> **Passage**
-------
Monday, Apr 22, 2024

My Father’s Tefillin

 

 

In Parshas Ki Sisa, we learn one of the most tragic occurrences in our history, from which we suffer until today: the sin of the Eigel. Every time we learn the parsha, we wonder how the people could have gone so wrong. The same people who experienced all of Hashem’s miracles in Mitzrayim and at the Yam Suf were now ready to trade it all in for a little golden calf made from their wives’ jewelry. How can it be?

The nation that stood at Har Sinai and heard the voice of the Creator as they received and accepted the Torah so quickly wandered away from the truth and danced around a silly idol. How are we to understand their mistakes? What led them to err so quickly?

Each generation is faced with new nisyonos, which are different than those faced by previous generations. Each generation sees its nisyonos as much more difficult than those faced in earlier eras, as if they could have survived the challenges that people living at a different time had difficulty with. But in essence, the tests and difficulties we face are no more difficult than what our forefathers had to contend with, and considering that the generations become progressively weaker, it is possible that what confounds us would not have confounded previous generations.

Far be it from us to judge those who succumbed to the pressures that faced people one hundred years ago. The people then were poor. Many were starving, driven from their homes, refugees in a new land and unable to speak the language. Many came to America and surrendered. For many of them, there were no yeshivos for their children, and even where there were, the vast majority of the youngsters went to public school, where they were led away from the ways of their parents. Terrible poverty led many to work on Shabbos to be able to pay rent and buy food. There were many justifications for why the conduct inconsistent with the Torah was permitted, but the effect was that those who found ways around halacha and mesorah gradually became lost to our people. Millions withered away and were swallowed up by the pot of assimilation.
-------
(Text and element pointing records)
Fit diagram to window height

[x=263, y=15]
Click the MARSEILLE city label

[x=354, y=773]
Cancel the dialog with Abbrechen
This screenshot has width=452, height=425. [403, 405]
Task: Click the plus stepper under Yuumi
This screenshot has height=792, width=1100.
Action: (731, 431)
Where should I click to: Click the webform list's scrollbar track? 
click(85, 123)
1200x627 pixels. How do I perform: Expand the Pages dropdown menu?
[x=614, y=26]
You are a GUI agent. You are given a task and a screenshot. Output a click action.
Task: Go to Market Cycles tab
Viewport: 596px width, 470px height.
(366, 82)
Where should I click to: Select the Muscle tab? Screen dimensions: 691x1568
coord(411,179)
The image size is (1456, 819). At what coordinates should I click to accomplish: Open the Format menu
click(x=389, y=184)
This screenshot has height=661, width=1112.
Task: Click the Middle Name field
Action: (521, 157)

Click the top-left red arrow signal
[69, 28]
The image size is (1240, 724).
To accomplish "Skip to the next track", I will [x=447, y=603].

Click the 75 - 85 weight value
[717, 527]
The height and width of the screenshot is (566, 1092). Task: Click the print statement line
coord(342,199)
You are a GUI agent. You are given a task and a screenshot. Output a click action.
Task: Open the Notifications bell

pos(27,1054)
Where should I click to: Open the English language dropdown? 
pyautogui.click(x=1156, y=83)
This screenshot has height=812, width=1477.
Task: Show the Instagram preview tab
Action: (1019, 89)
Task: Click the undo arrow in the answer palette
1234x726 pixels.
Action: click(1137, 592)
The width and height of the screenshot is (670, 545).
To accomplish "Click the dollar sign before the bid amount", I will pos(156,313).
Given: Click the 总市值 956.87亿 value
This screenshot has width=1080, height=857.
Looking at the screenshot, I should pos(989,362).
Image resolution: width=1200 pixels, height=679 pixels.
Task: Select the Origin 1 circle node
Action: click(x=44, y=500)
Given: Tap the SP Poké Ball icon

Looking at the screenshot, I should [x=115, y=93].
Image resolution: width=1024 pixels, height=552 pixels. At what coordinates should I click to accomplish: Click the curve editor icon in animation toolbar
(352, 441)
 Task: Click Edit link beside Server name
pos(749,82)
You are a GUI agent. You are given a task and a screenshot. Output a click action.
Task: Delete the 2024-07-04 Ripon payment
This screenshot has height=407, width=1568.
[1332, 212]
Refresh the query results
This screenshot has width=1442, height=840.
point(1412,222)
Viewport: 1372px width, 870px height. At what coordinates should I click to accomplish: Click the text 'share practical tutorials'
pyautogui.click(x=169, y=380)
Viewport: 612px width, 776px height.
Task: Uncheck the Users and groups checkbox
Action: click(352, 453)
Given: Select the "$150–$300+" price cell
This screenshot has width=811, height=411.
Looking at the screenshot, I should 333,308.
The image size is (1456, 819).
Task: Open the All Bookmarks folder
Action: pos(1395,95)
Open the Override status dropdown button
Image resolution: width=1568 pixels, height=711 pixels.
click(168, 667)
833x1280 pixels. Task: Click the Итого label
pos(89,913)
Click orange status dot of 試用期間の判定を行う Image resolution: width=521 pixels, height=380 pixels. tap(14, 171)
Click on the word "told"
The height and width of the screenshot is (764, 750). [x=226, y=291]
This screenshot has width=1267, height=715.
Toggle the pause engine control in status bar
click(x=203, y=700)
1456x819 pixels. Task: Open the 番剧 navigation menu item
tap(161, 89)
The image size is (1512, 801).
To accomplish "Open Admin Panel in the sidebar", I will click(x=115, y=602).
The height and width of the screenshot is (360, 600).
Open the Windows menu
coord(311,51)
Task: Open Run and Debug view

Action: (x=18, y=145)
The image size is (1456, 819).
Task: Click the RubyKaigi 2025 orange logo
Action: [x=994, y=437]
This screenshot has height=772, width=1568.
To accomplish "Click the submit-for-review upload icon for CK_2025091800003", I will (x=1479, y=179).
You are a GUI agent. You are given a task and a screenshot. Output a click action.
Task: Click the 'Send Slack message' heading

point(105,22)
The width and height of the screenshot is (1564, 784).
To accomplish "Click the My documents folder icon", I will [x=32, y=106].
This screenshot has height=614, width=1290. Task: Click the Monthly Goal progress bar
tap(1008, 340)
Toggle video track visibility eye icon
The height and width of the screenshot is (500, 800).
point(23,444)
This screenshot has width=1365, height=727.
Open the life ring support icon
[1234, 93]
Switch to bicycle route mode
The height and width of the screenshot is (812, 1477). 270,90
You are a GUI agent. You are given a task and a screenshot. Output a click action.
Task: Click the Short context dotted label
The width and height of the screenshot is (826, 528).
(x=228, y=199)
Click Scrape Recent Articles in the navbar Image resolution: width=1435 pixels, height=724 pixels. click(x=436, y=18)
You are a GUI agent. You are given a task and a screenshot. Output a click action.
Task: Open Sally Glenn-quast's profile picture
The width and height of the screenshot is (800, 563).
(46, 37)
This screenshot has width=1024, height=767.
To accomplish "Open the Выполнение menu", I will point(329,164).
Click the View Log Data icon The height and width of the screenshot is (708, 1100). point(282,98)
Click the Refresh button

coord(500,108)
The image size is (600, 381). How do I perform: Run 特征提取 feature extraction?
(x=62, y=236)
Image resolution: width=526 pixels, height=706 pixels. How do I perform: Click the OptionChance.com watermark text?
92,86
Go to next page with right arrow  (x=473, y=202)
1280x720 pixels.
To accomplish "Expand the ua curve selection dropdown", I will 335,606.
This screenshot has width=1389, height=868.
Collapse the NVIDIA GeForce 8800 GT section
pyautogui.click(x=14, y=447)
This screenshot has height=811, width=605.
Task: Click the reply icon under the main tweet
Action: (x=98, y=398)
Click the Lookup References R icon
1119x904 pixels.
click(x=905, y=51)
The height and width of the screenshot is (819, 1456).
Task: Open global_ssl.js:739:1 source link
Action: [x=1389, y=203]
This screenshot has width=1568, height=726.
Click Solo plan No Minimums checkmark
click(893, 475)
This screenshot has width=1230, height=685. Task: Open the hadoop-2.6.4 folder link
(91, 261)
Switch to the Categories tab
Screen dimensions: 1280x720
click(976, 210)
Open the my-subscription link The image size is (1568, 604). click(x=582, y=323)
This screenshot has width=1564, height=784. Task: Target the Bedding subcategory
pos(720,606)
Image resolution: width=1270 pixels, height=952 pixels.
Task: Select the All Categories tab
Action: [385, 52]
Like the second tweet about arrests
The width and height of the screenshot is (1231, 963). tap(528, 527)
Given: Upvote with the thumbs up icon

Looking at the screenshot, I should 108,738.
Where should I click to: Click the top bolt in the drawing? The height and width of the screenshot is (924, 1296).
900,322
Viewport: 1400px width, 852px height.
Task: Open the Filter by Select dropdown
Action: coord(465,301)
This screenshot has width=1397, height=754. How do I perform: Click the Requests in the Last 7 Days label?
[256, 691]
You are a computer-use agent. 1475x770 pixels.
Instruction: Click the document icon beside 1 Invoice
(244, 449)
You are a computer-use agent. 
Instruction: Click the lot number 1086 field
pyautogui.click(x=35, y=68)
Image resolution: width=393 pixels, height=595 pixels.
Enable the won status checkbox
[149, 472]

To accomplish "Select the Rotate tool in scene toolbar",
-------
> **Goal 1**
According to the essay, what was the golden calf made from?
> **Goal 2**
Please print the essay's text starting with "The nation that" and going on through "err so quickly?".

> **Right answer 1**
It was made from their wives' jewelry.

> **Right answer 2**
The nation that stood at Har Sinai and heard the voice of the Creator as they received and accepted the Torah so quickly wandered away from the truth and danced around a silly idol. How are we to understand their mistakes? What led them to err so quickly?